Omitting all pictures, retype the entries below exactly as given.

=== EXERCISE INPUTS ===

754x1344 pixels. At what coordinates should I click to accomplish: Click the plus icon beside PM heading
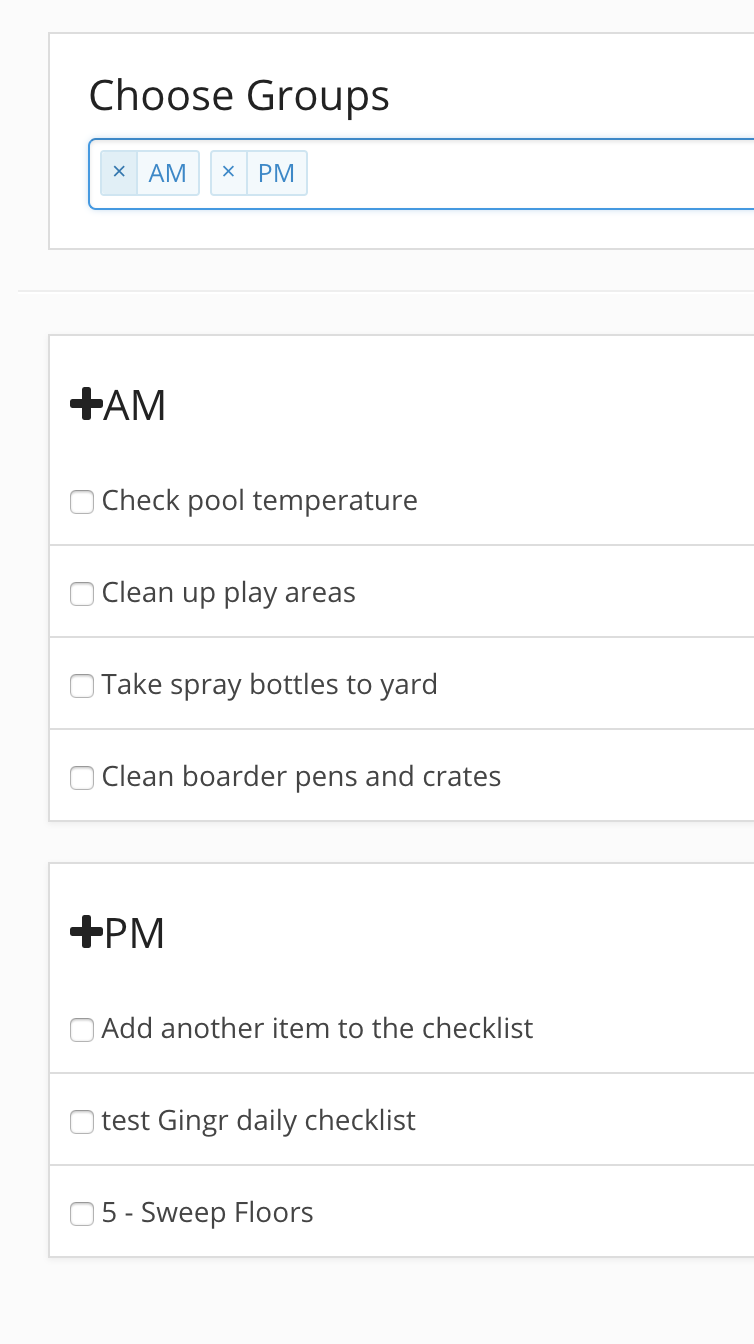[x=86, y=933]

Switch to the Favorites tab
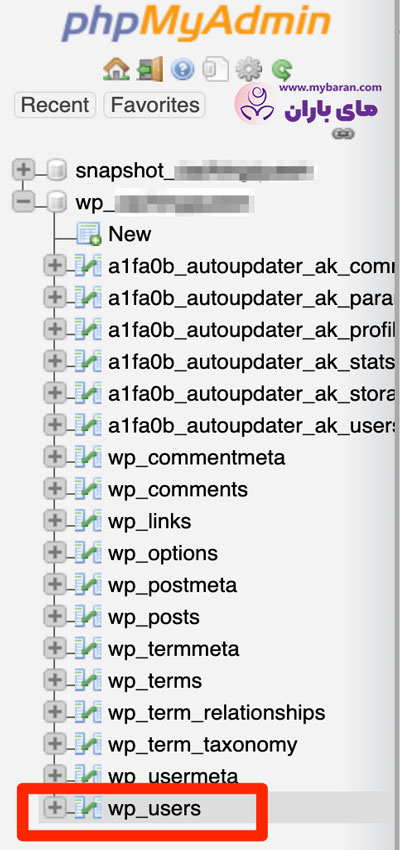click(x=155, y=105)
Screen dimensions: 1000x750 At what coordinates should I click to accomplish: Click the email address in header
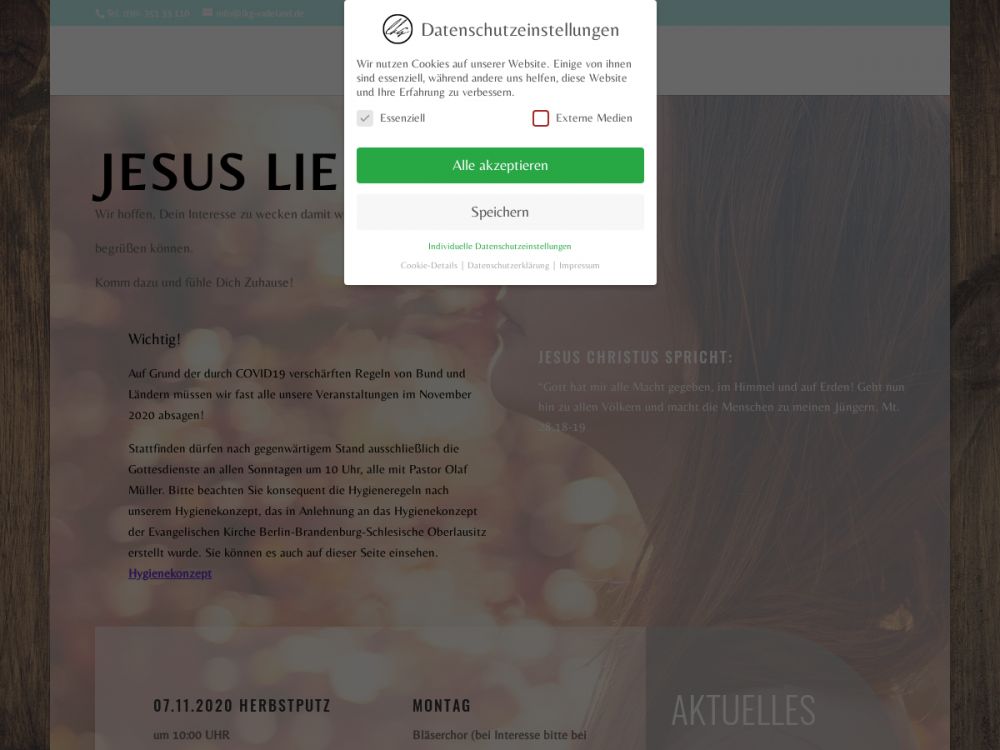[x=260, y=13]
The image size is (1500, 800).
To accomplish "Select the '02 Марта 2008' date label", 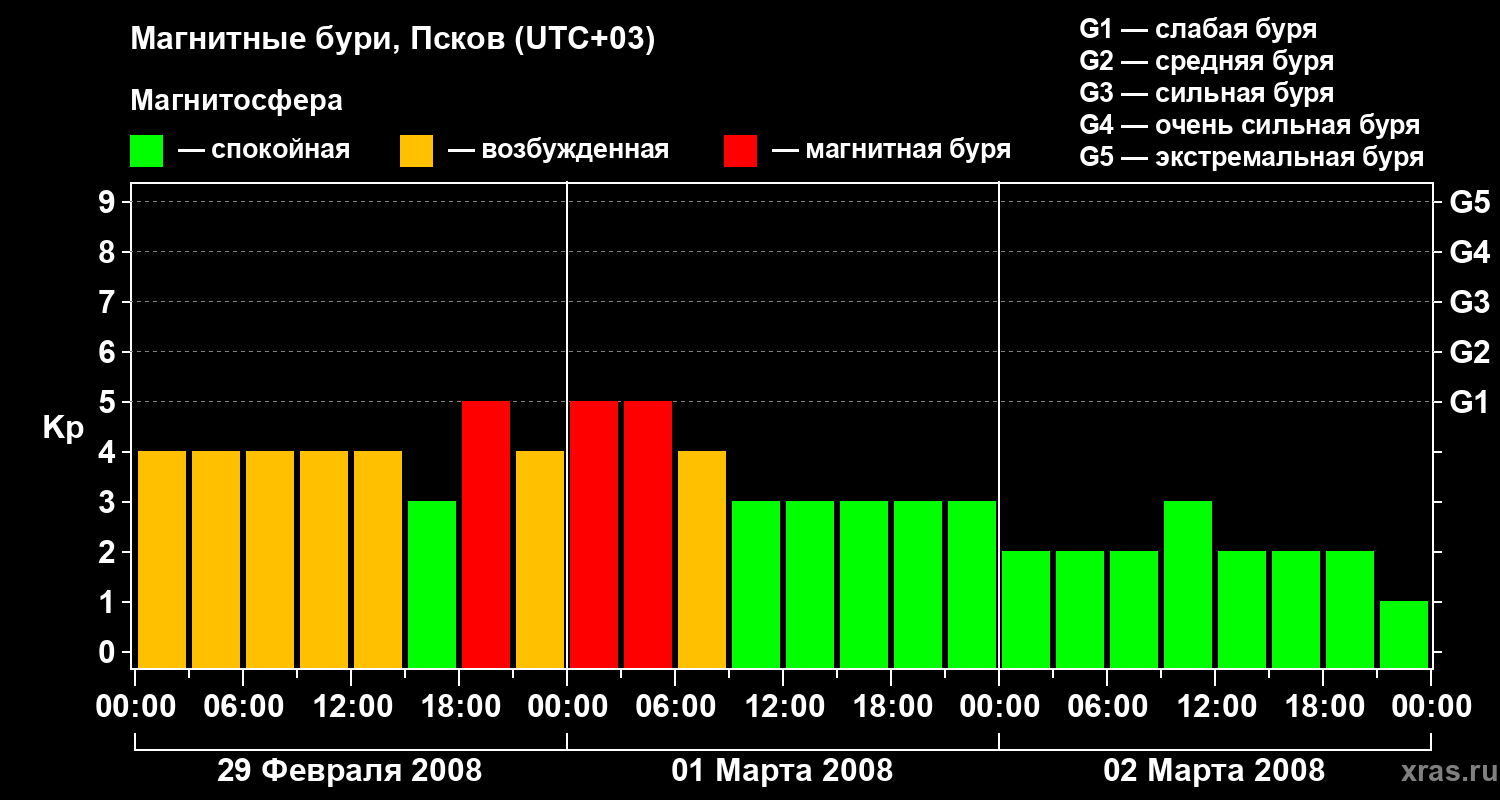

===

== RESULT OF THE TASK ==
754x1344 pixels. At what coordinates should I click to accomplish: Click the plus icon beside PM heading
[x=86, y=933]

Switch to the Favorites tab
click(x=155, y=105)
Screen dimensions: 1000x750 At what coordinates should I click to accomplish: Click the email address in header
[x=260, y=13]
The image size is (1500, 800).
To accomplish "Select the '02 Марта 2008' date label", 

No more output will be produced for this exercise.